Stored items
·····
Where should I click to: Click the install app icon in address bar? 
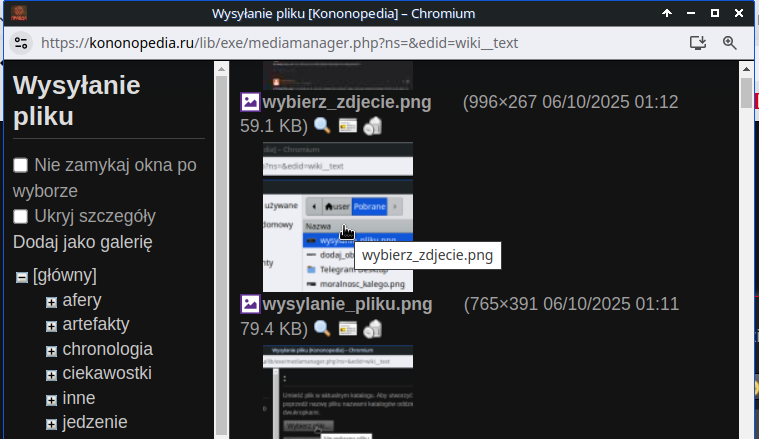point(699,43)
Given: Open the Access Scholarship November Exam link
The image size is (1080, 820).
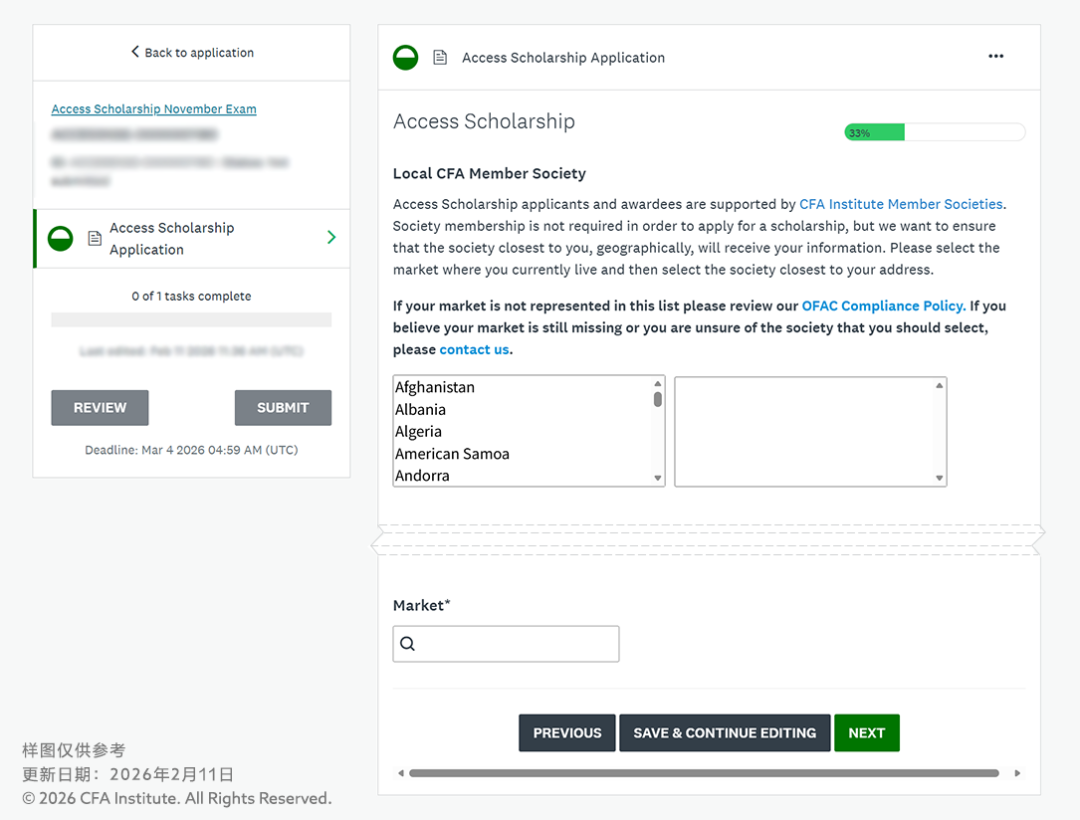Looking at the screenshot, I should [154, 109].
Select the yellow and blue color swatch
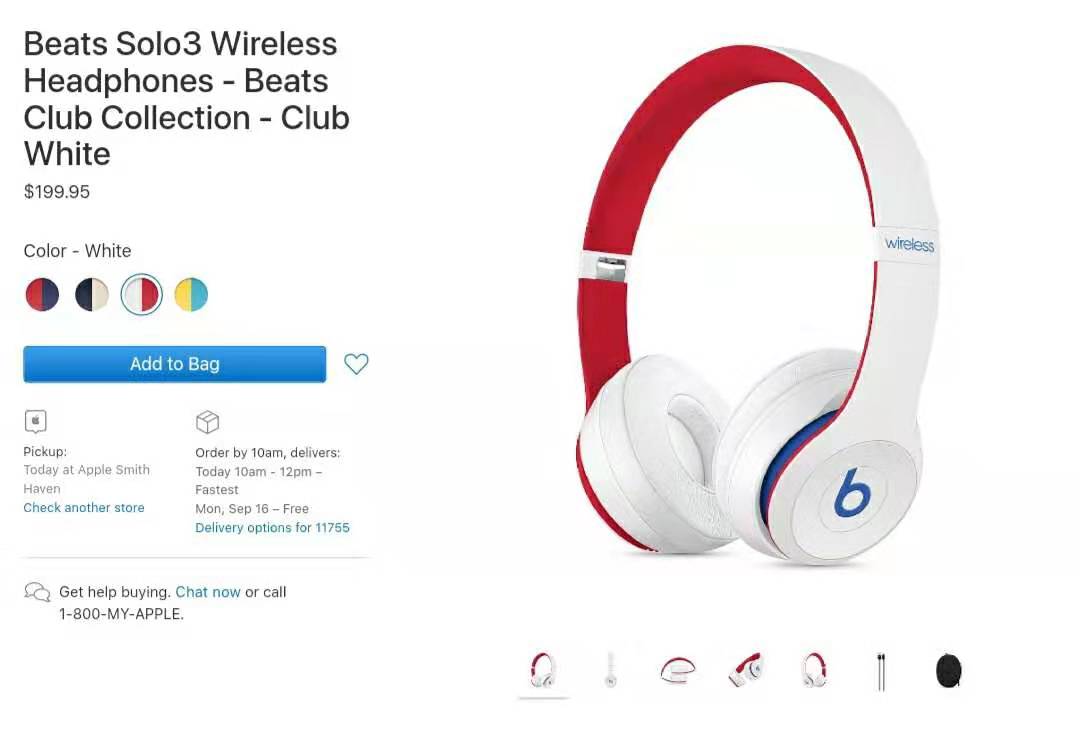Viewport: 1080px width, 734px height. pos(191,295)
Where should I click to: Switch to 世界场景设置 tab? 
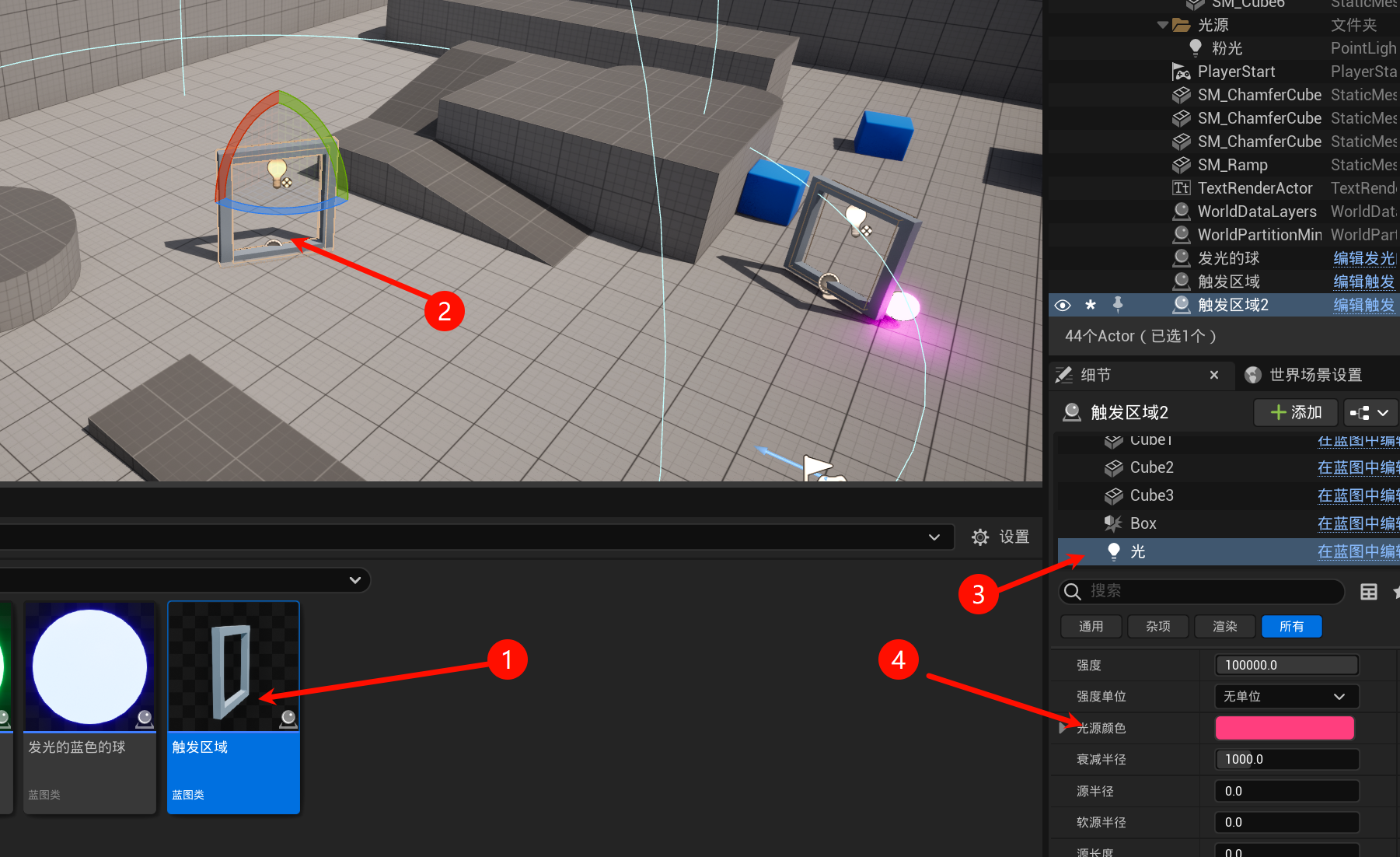pos(1314,375)
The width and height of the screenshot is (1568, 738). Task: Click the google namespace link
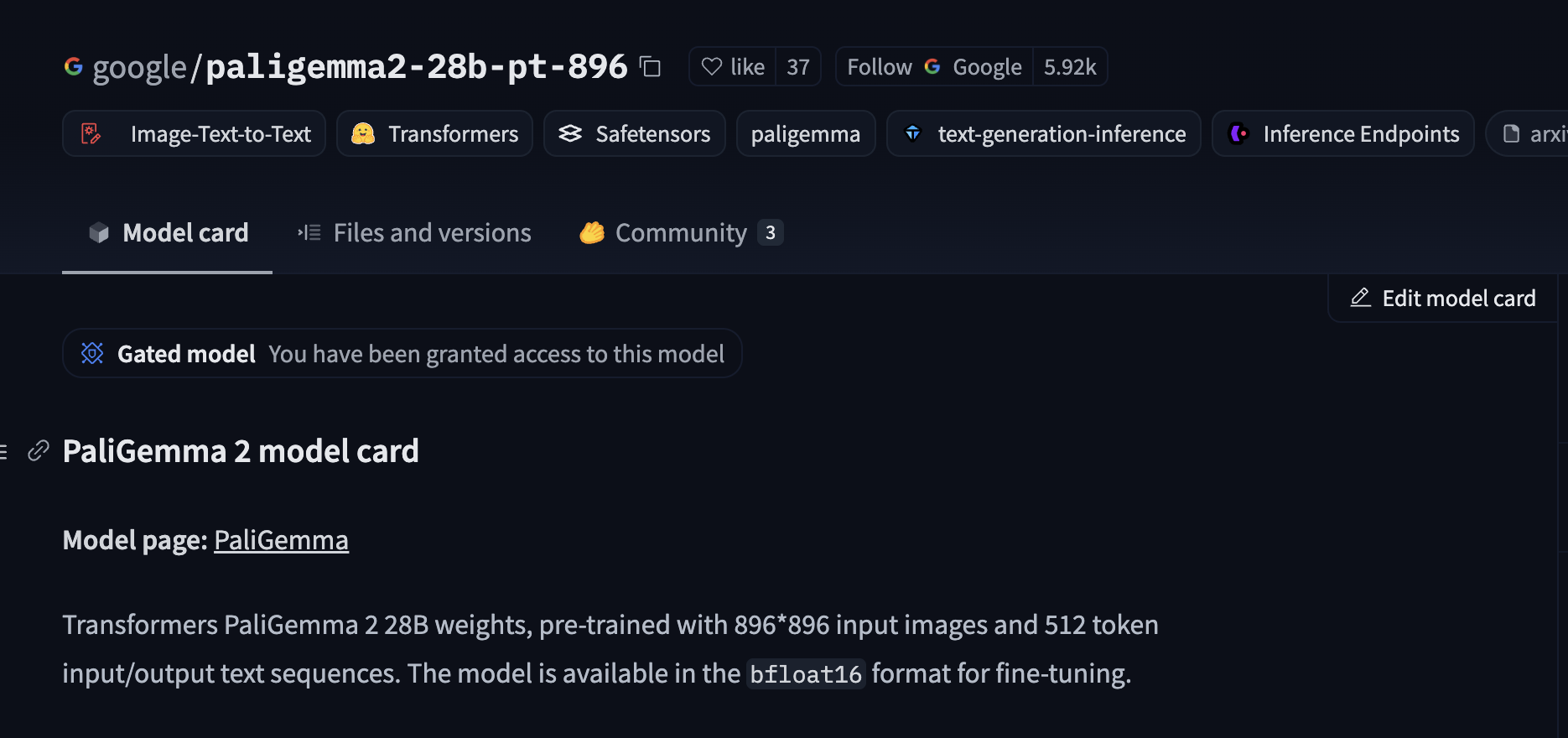139,67
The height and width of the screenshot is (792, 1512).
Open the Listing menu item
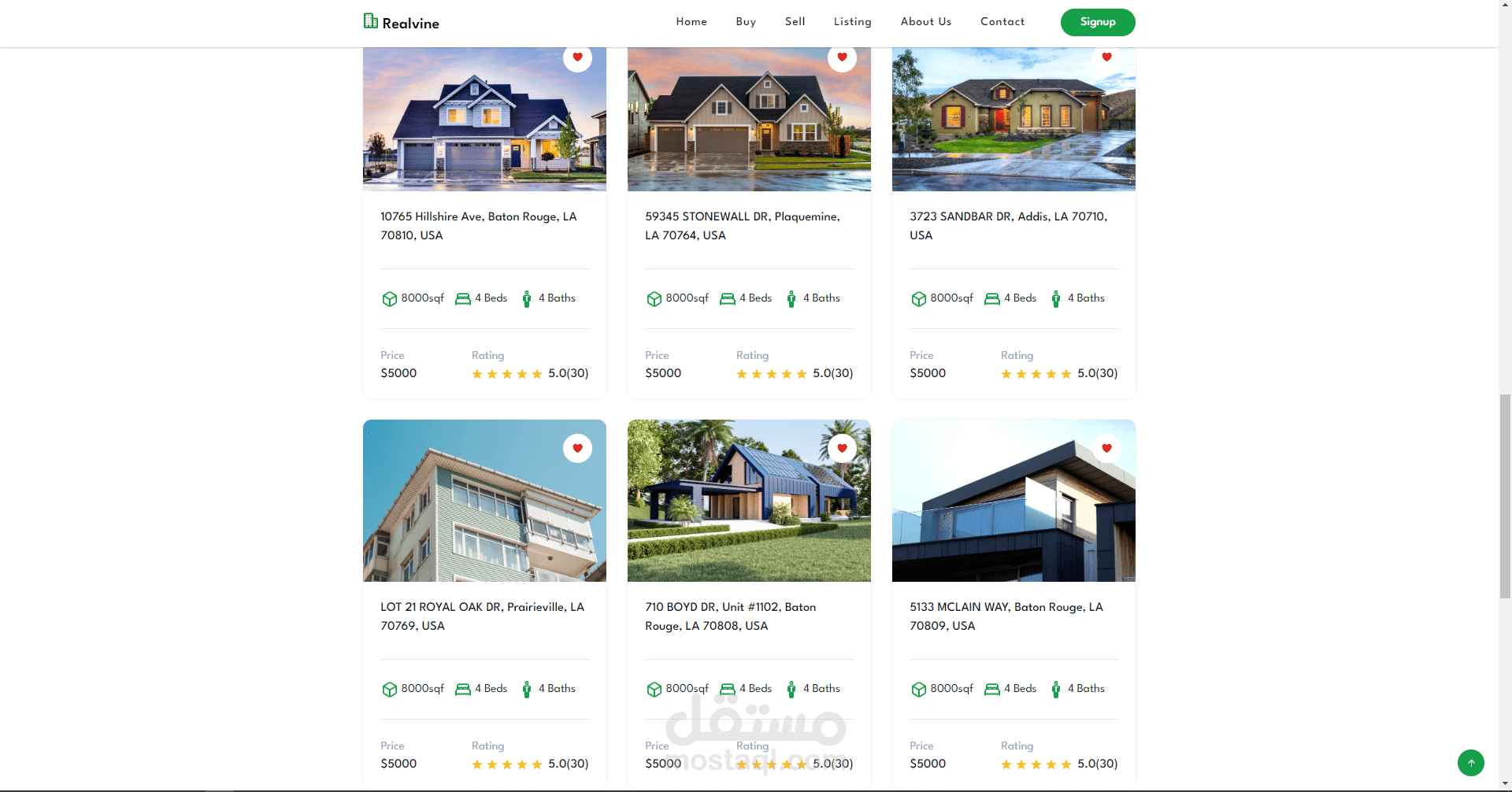853,22
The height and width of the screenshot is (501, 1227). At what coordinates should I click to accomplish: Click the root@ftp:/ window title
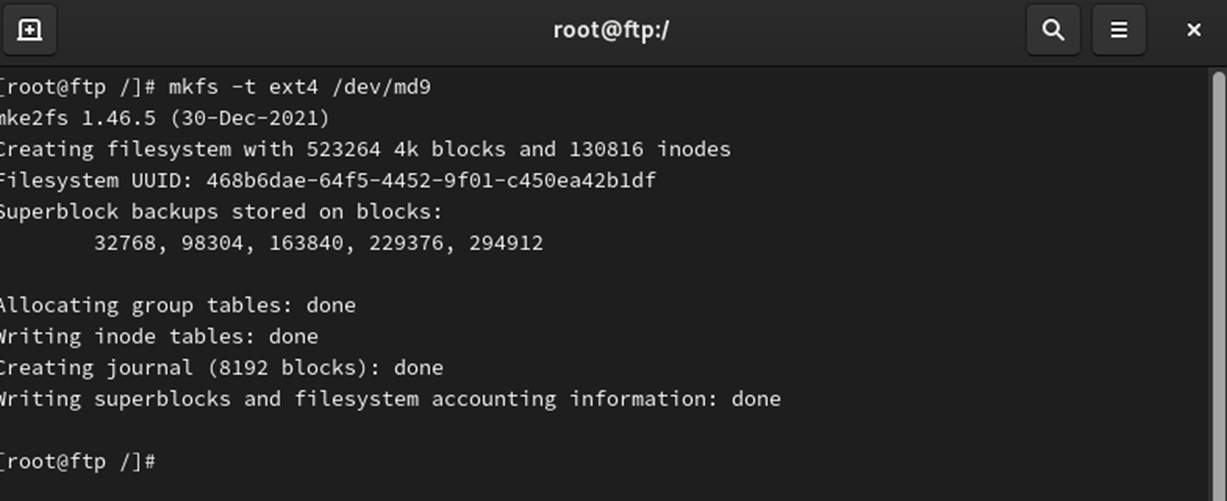[611, 30]
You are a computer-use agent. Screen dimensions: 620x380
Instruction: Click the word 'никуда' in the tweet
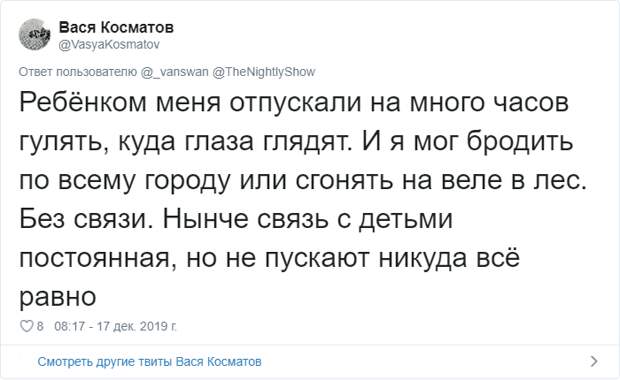click(422, 258)
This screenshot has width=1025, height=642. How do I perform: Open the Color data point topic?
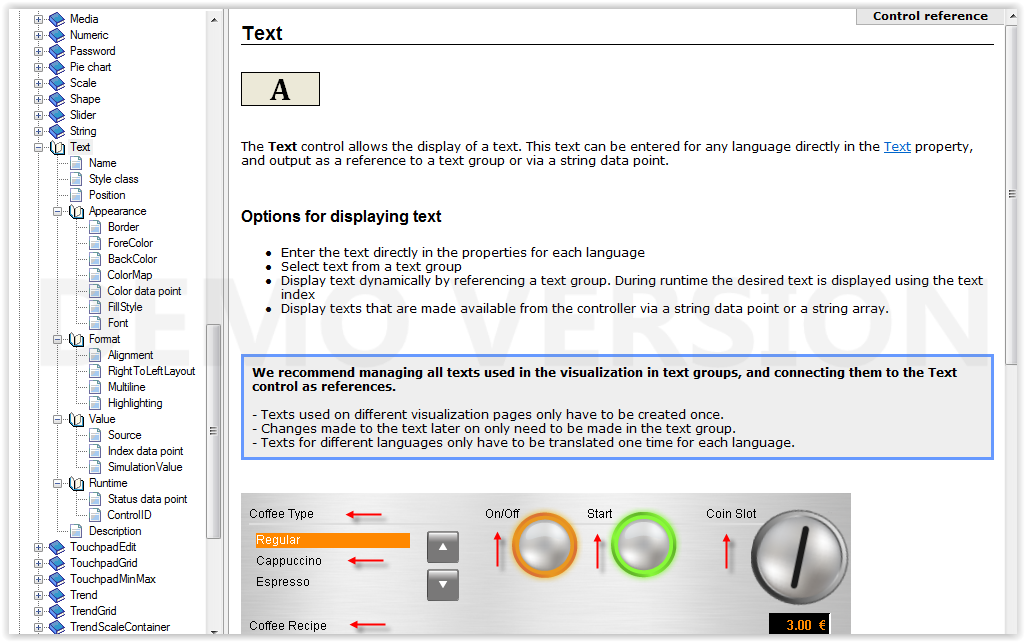(144, 291)
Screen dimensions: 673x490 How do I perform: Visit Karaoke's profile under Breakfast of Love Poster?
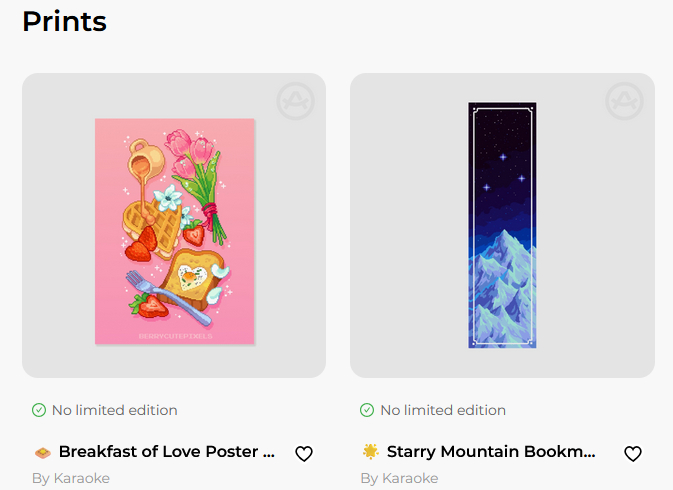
·····
WORK ITEM
The preceding entries should be duplicated word for word; no picture belongs in the copy.

RESPONSE TO THIS TASK
Where should I click to: Click the install app icon in address bar? 
point(699,43)
Given: Open the Access Scholarship November Exam link
The image size is (1080, 820).
Looking at the screenshot, I should [154, 109].
Select the yellow and blue color swatch
Viewport: 1080px width, 734px height. pos(191,295)
Where should I click to: Switch to 世界场景设置 tab? 
pos(1314,375)
The width and height of the screenshot is (1568, 738). Task: Click the google namespace link
139,67
The height and width of the screenshot is (792, 1512).
Open the Listing menu item
853,22
The height and width of the screenshot is (501, 1227). At what coordinates should I click to accomplish: Click the root@ftp:/ window title
[611, 30]
You are a computer-use agent. Screen dimensions: 620x380
Instruction: Click the word 'никуда' in the tweet
click(422, 258)
This screenshot has width=1025, height=642. How do I perform: Open the Color data point topic?
(144, 291)
Screen dimensions: 673x490 How do I perform: Visit Karaoke's profile under Breakfast of Love Poster?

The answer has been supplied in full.